REQUIRED ACTION: Everything in the listing below from the line containing "Given: Tap the fifth flight's Saurya logo" through the line containing "Click the Home" must be repeated exactly; the remaining lines are not wanted.

DATASET:
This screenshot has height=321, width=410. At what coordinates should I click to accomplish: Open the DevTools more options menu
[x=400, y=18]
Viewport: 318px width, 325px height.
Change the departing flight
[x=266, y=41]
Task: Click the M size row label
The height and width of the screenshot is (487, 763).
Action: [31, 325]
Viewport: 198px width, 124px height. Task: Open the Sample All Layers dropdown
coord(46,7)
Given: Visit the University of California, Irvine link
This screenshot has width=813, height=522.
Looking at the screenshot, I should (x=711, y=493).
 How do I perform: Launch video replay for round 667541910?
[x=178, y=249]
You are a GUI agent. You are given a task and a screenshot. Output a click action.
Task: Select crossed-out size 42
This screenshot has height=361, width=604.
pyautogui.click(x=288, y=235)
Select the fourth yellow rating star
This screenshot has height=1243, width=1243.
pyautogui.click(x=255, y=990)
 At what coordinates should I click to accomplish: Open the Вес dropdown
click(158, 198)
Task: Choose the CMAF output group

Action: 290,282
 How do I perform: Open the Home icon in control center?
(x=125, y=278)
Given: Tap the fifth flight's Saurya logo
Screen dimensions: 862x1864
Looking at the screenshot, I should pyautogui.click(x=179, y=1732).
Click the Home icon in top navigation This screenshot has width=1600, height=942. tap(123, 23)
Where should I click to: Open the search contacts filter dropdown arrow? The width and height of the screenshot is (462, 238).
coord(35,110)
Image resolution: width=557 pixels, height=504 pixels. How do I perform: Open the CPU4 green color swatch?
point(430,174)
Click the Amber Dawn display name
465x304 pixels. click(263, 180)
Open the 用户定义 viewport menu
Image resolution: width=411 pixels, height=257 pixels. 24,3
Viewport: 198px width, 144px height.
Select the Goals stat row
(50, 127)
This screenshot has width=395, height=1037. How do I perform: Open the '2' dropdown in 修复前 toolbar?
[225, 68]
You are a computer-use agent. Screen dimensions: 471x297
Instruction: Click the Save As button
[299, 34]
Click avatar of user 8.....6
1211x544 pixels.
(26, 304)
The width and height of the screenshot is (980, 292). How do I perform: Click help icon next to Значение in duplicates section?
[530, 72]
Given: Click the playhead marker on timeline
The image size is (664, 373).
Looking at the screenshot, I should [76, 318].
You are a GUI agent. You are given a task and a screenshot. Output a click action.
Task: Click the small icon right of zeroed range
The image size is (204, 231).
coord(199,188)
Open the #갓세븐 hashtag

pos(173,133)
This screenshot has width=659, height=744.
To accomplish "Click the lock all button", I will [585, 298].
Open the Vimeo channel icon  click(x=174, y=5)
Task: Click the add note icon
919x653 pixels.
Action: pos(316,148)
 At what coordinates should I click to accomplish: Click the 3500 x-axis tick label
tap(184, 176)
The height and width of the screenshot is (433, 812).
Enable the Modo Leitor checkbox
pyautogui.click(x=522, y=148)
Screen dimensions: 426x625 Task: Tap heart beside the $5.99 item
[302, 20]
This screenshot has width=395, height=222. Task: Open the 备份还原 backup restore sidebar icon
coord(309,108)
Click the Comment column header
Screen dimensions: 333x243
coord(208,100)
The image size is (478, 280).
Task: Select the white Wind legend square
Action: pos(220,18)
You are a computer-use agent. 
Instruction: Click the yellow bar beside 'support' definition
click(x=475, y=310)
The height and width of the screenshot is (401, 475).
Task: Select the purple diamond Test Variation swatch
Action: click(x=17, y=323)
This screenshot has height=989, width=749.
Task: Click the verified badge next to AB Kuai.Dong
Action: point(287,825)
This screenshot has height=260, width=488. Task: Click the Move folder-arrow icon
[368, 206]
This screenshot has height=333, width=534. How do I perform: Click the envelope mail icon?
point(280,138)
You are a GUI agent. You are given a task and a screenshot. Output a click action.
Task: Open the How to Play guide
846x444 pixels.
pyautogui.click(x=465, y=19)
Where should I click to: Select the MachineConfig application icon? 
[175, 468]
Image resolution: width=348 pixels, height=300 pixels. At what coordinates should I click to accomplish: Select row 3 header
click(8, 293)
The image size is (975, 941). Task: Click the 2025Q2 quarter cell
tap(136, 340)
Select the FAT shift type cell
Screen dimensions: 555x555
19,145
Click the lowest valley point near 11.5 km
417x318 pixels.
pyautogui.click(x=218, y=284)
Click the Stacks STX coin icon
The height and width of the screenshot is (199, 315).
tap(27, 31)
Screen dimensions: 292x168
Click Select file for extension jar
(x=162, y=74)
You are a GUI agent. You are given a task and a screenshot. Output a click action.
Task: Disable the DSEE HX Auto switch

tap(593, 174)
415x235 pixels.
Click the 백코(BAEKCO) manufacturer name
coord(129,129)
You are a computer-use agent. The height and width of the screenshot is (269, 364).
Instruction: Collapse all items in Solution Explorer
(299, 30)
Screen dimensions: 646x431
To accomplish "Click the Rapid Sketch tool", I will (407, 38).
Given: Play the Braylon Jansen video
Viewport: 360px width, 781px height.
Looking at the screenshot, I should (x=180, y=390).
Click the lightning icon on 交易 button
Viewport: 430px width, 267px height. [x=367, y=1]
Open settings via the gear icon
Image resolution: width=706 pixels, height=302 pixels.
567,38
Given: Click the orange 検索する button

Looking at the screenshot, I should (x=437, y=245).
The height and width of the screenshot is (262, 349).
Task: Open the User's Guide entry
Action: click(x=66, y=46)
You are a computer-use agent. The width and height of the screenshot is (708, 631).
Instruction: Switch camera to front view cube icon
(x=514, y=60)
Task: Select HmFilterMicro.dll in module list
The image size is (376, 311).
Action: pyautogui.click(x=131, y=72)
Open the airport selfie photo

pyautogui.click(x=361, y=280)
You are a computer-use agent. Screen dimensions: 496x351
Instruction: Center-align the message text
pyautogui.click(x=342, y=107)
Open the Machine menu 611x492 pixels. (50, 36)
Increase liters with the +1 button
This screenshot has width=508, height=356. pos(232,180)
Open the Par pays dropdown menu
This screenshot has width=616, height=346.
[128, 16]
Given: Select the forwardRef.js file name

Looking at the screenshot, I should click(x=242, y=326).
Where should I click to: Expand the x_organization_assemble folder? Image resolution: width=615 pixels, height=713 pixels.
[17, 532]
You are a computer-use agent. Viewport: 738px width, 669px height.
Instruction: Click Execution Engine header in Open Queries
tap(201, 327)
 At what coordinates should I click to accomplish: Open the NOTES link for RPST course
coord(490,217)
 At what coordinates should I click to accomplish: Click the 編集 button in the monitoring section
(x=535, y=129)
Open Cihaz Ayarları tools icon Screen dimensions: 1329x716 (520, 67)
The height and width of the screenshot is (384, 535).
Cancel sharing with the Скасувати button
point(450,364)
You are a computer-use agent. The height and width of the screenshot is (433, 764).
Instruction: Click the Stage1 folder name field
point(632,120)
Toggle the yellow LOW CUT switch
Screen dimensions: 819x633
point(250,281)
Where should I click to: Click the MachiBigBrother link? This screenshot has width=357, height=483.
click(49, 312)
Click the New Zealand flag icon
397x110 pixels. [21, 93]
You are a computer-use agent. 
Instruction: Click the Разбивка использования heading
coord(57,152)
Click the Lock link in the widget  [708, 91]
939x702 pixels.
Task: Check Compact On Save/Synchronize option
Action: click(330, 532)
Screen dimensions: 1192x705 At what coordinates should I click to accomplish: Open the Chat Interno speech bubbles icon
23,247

EXPECTED OUTPUT:
Given: Tap the fifth flight's Saurya logo
Screen dimensions: 862x1864
Looking at the screenshot, I should pyautogui.click(x=179, y=1732).
Click the Home icon in top navigation This screenshot has width=1600, height=942. tap(123, 23)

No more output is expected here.